Tesla Dojo: Elon Musk’s big plan to build an AI supercomputer, explained
For years, Elon Musk has talked about Dojo — the AI supercomputer that will be the cornerstone of Tesla’s AI ambitions. It’s important enough to Musk that he recently said the company’s AI team is going to “double down” on Dojo as Tesla gears up to reveal its robotaxi in October.
But what exactly is Dojo? And why is it so critical to Tesla’s long-term strategy?
In short: Dojo is Tesla’s custom-built supercomputer that’s designed to train its “Full Self-Driving” neural networks. Beefing up Dojo goes hand-in-hand with Tesla’s goal to reach full self-driving and bring a robotaxi to market. FSD, which is on about 2 million Tesla vehicles today, can perform some automated driving tasks, but still requires a human to be attentive behind the wheel.

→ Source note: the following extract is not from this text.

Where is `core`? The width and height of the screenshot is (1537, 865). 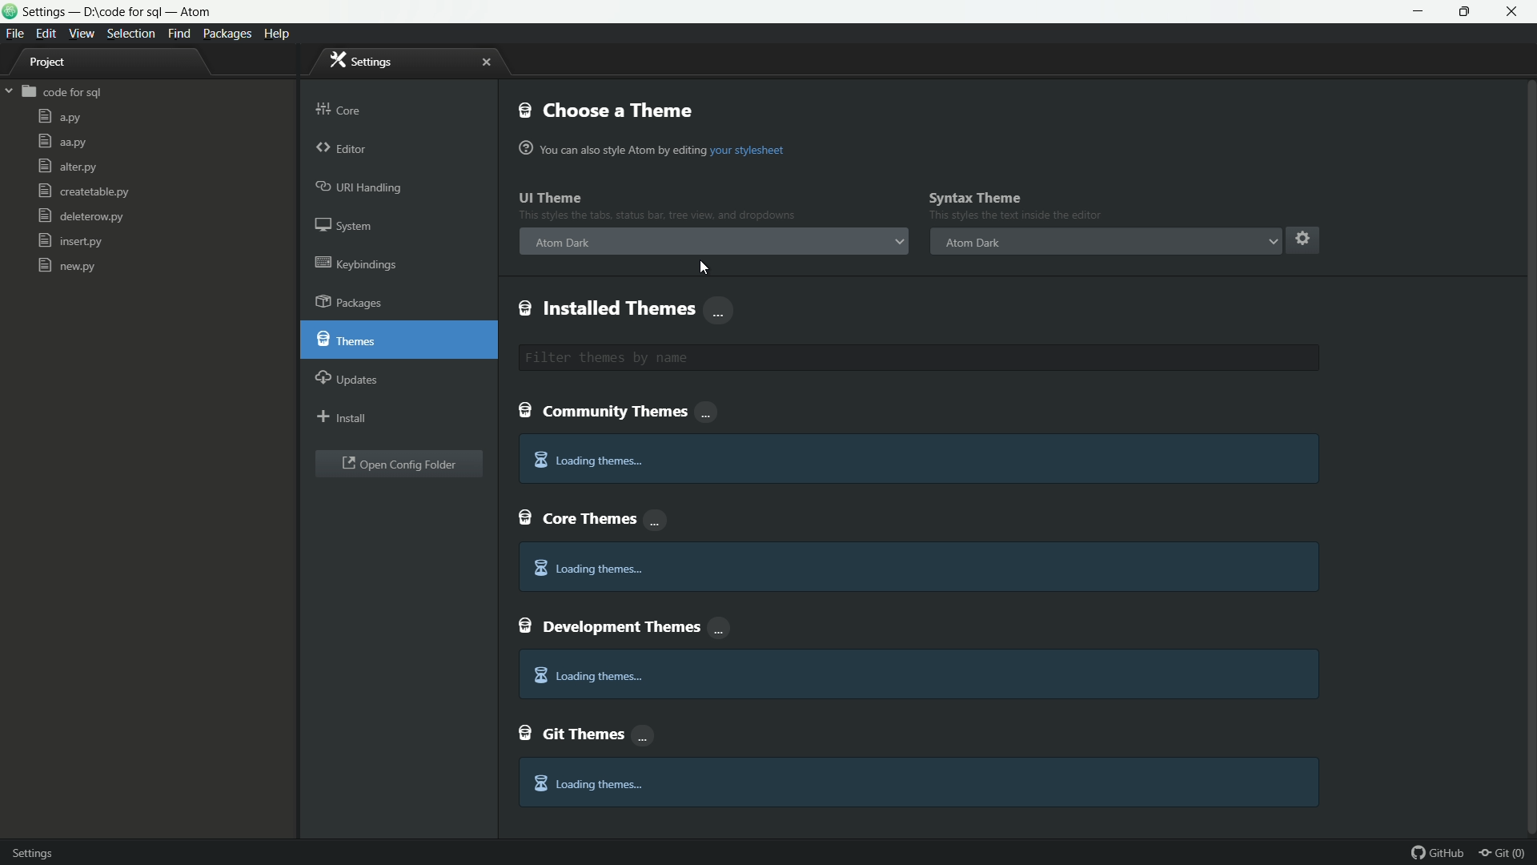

Tesla delayed the reveal of its robotaxi, which was slated for August, to October, but both Musk’s public rhetoric and information from sources inside Tesla tell us that the goal of autonomy isn’t going away.

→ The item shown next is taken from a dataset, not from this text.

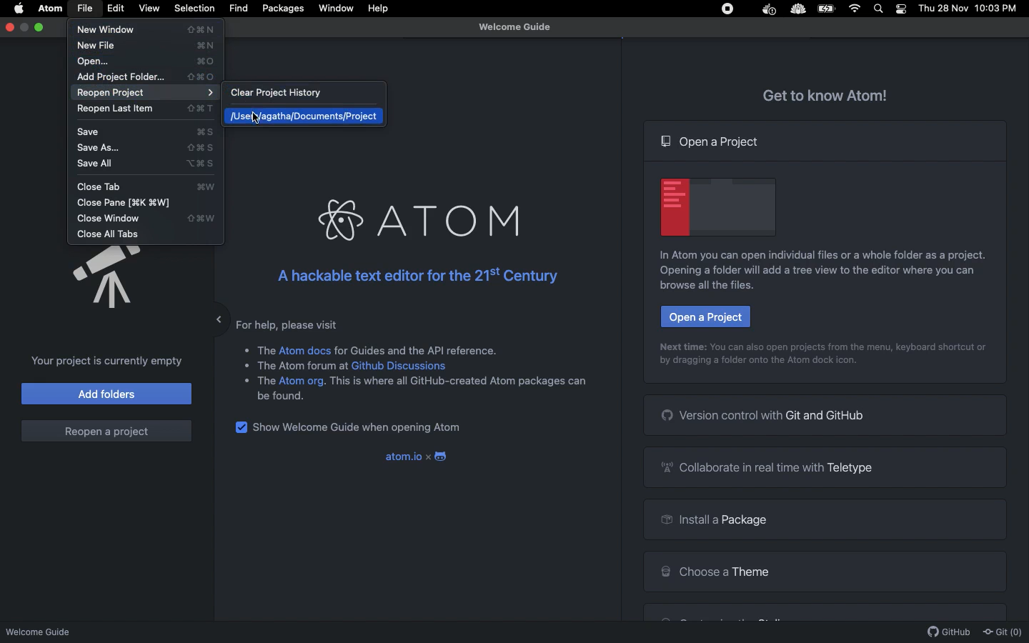  I want to click on Close pane, so click(132, 203). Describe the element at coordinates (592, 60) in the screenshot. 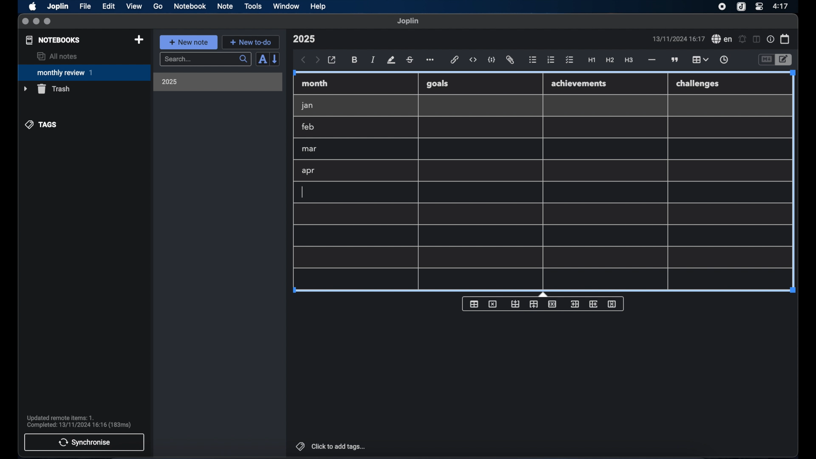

And Tesla appears poised to spend big on AI and Dojo to reach that feat.
Tesla’s Dojo backstory
Musk doesn’t want Tesla to be just an automaker, or even a purveyor of solar panels and energy storage systems. Instead, he wants Tesla to be an AI company, one that has cracked the code to self-driving cars by mimicking human perception.
Most other companies building autonomous vehicle technology rely on a combination of sensors to perceive the world – like lidar, radar and cameras – as well as high-definition maps to localize the vehicle. Tesla believes it can achieve fully autonomous driving by relying on cameras alone to capture visual data and then use advanced neural networks to process that data and make quick decisions about how the car should behave.

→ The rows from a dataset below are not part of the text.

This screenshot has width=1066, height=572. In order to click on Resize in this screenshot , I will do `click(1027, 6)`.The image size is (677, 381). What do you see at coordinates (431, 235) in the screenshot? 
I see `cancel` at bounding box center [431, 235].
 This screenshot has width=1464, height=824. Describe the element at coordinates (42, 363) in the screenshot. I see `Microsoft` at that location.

As Tesla’s former head of AI, Andrej Karpathy, said at the automaker’s first AI Day in 2021, the company is basically trying to build “a synthetic animal from the ground up.” (Musk had been teasing Dojo since 2019, but Tesla officially announced it at AI Day.)
Companies like Alphabet’s Waymo have commercialized Level 4 autonomous vehicles – which the SAE defines as a system that can drive itself without the need for human intervention under certain conditions — through a more traditional sensor and machine learning approach. Tesla has still yet to produce an autonomous system that doesn’t require a human behind the wheel.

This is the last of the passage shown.